## Your task
Output the full listing that appears below, exactly as it is presented.

## Data
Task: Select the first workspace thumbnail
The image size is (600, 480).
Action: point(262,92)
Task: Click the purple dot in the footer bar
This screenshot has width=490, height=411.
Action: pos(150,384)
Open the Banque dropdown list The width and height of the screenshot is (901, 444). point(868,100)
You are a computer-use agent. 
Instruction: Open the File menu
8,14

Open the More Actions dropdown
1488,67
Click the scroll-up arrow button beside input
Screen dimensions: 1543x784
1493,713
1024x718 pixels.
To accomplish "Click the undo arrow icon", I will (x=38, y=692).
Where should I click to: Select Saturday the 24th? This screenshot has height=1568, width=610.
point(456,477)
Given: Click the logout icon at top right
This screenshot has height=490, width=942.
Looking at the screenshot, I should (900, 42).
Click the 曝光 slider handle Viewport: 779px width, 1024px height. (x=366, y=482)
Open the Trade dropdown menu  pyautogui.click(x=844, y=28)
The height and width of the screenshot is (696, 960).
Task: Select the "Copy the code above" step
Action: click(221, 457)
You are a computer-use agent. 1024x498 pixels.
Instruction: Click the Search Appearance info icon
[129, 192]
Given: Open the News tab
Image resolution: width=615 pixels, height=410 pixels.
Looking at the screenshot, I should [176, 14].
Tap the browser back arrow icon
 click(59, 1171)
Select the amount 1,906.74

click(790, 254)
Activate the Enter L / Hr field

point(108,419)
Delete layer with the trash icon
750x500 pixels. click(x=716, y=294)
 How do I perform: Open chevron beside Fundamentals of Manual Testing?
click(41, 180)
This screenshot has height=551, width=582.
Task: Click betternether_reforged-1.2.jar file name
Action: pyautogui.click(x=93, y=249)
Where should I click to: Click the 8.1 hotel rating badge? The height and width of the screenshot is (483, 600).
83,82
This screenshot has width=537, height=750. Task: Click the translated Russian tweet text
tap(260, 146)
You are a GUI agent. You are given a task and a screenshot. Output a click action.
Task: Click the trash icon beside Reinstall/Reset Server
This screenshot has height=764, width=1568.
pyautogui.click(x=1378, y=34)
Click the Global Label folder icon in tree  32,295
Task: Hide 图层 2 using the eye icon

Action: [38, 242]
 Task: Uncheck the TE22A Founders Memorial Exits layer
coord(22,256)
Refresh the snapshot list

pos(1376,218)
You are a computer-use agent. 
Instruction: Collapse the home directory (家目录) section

## Response
Task: Select the first workspace thumbnail
The image size is (600, 480).
Action: point(262,92)
Task: Click the purple dot in the footer bar
This screenshot has width=490, height=411.
Action: pos(150,384)
Open the Banque dropdown list The width and height of the screenshot is (901, 444). point(868,100)
You are a computer-use agent. 
Instruction: Open the File menu
8,14

Open the More Actions dropdown
1488,67
Click the scroll-up arrow button beside input
Screen dimensions: 1543x784
1493,713
1024x718 pixels.
To accomplish "Click the undo arrow icon", I will (x=38, y=692).
Where should I click to: Select Saturday the 24th? This screenshot has height=1568, width=610.
point(456,477)
Given: Click the logout icon at top right
This screenshot has height=490, width=942.
Looking at the screenshot, I should (900, 42).
Click the 曝光 slider handle Viewport: 779px width, 1024px height. (x=366, y=482)
Open the Trade dropdown menu  pyautogui.click(x=844, y=28)
The height and width of the screenshot is (696, 960).
Task: Select the "Copy the code above" step
Action: click(221, 457)
You are a computer-use agent. 1024x498 pixels.
Instruction: Click the Search Appearance info icon
[129, 192]
Given: Open the News tab
Image resolution: width=615 pixels, height=410 pixels.
Looking at the screenshot, I should [176, 14].
Tap the browser back arrow icon
 click(59, 1171)
Select the amount 1,906.74

click(790, 254)
Activate the Enter L / Hr field

point(108,419)
Delete layer with the trash icon
750x500 pixels. click(x=716, y=294)
 How do I perform: Open chevron beside Fundamentals of Manual Testing?
click(41, 180)
This screenshot has height=551, width=582.
Task: Click betternether_reforged-1.2.jar file name
Action: pyautogui.click(x=93, y=249)
Where should I click to: Click the 8.1 hotel rating badge? The height and width of the screenshot is (483, 600).
83,82
This screenshot has width=537, height=750. Task: Click the translated Russian tweet text
tap(260, 146)
You are a GUI agent. You are given a task and a screenshot. Output a click action.
Task: Click the trash icon beside Reinstall/Reset Server
This screenshot has height=764, width=1568.
pyautogui.click(x=1378, y=34)
Click the Global Label folder icon in tree  32,295
Task: Hide 图层 2 using the eye icon

Action: [38, 242]
 Task: Uncheck the TE22A Founders Memorial Exits layer
coord(22,256)
Refresh the snapshot list

pos(1376,218)
You are a computer-use agent. 
Instruction: Collapse the home directory (家目录) section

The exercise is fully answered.